*AIM:*
Extract each line below word for word, leaving out the pictures.
+ + + + +
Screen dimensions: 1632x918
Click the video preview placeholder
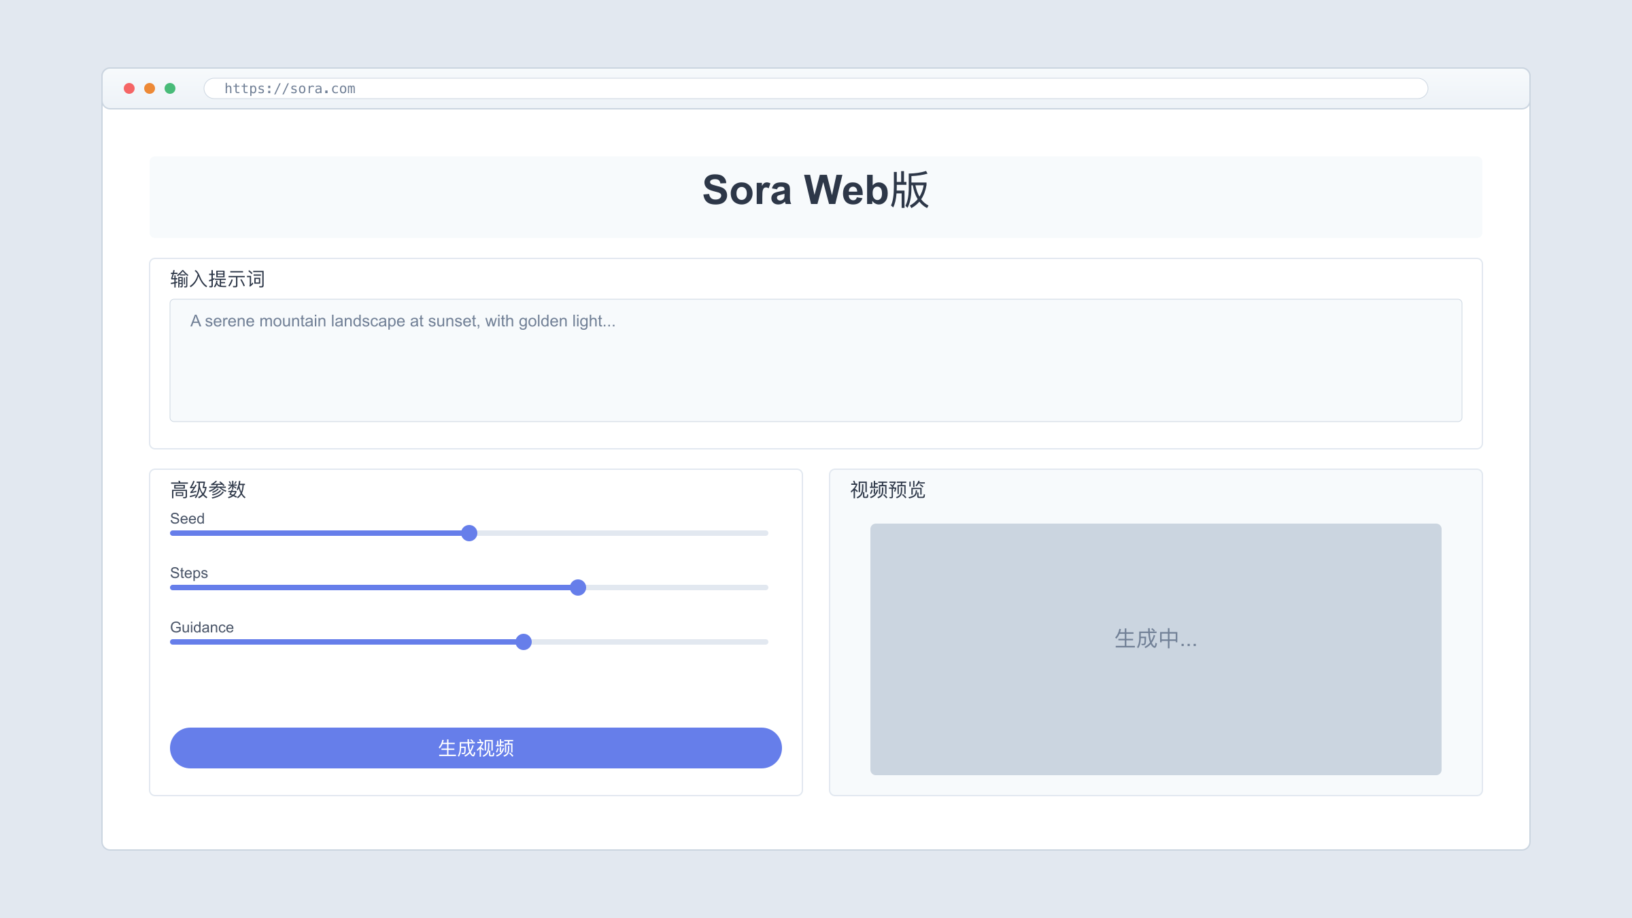pyautogui.click(x=1155, y=649)
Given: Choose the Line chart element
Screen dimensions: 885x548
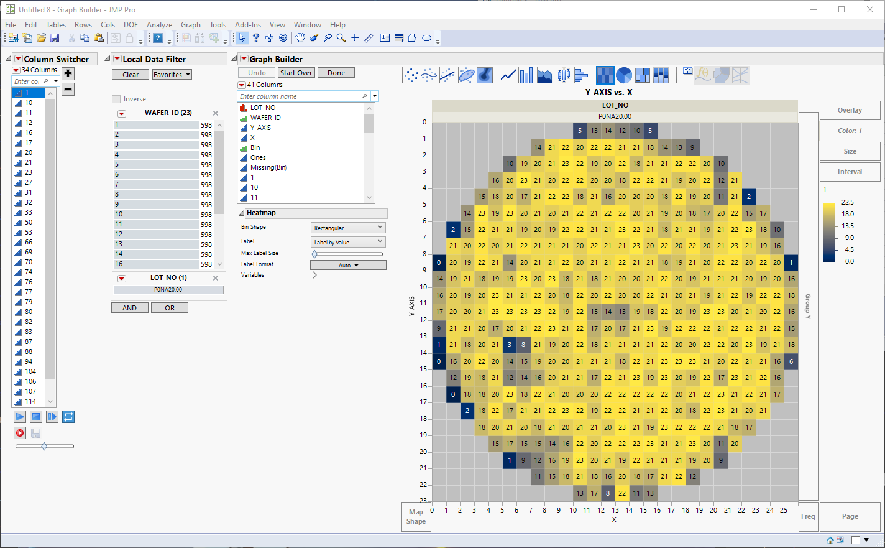Looking at the screenshot, I should (x=508, y=75).
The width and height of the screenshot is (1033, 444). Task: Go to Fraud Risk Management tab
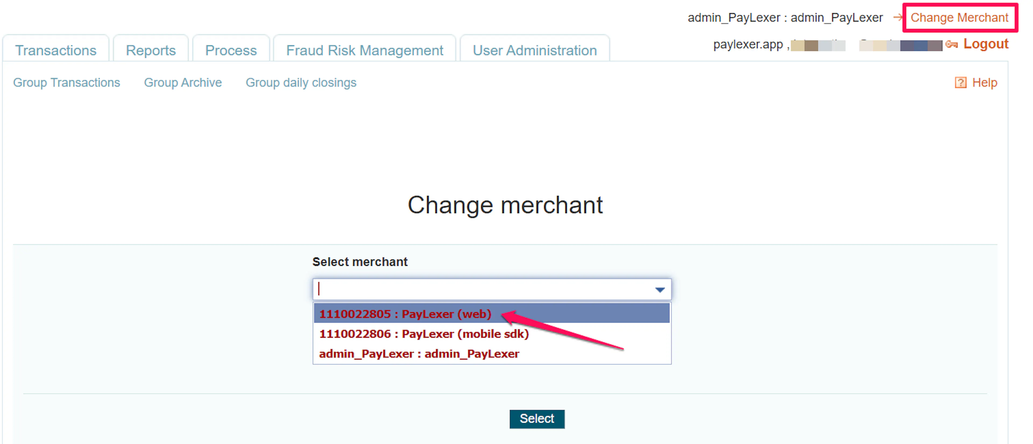pos(365,50)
+ + + + +
*CORRECT RESULT:*
Screen dimensions: 1632x918
Click the video preview placeholder
pyautogui.click(x=1155, y=649)
Given: Choose the Line chart element
Screen dimensions: 885x548
Looking at the screenshot, I should (x=508, y=75).
The width and height of the screenshot is (1033, 444). Task: Go to Fraud Risk Management tab
pos(365,50)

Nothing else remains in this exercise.